How to Use Python for Statistical Analysis?

Recently, many friends have been asking Teacher Linglu how to use Python for statistical analysis when writing papers. Teacher Linglu took some time to summarize the process in the simplest way, guiding you through the complete workflow.

Step 1: Preparation — Install the “Kitchen” and “Utensils”

Before cooking, you need to have a kitchen and pots and pans. For Python, the most commonly used “kitchen” is Anaconda, which automatically installs Python and most of the commonly used “utensils” (libraries).

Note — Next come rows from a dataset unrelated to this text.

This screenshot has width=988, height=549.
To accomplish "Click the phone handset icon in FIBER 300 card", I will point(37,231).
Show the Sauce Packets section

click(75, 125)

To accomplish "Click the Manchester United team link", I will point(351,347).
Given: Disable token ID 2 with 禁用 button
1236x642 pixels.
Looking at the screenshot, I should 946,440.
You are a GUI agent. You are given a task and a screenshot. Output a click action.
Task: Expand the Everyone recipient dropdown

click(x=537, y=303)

1. Install Anaconda: Go to the official website to download and install it; the process is very simple, just click “Next” all the way.

2. Familiarize yourself with the four core “utensils”:

Pandas: Your “universal cutting board” and “prep area”. Almost all data operations, such as reading, cleaning, and organizing, rely on it.

NumPy: Provides “precise knife skills” for efficient scientific computing.

SciPy & StatsModels: Your “main chef’s stove”. Various complex statistical tests (such as t-tests and ANOVA) are handled here.

Matplotlib & Seaborn: Your “plating and decoration station”. Responsible for turning all results into beautiful charts.

Now, the “kitchen” is ready. We open a tool called Jupyter Notebook in the “kitchen” (it’s like a notebook where you can write and see results at any time) and start cooking.

Step 2: Data Processing — Turning “raw meat” into “clean dishes”

The premise of any analysis is clean data.

“`python

# First, import our “utensils”

import pandas as pd

import numpy as np

import scipy.stats as stats

import matplotlib.pyplot as plt

import seaborn as sns

# Read data from an Excel file (assuming your data is in ‘my_data.xlsx’)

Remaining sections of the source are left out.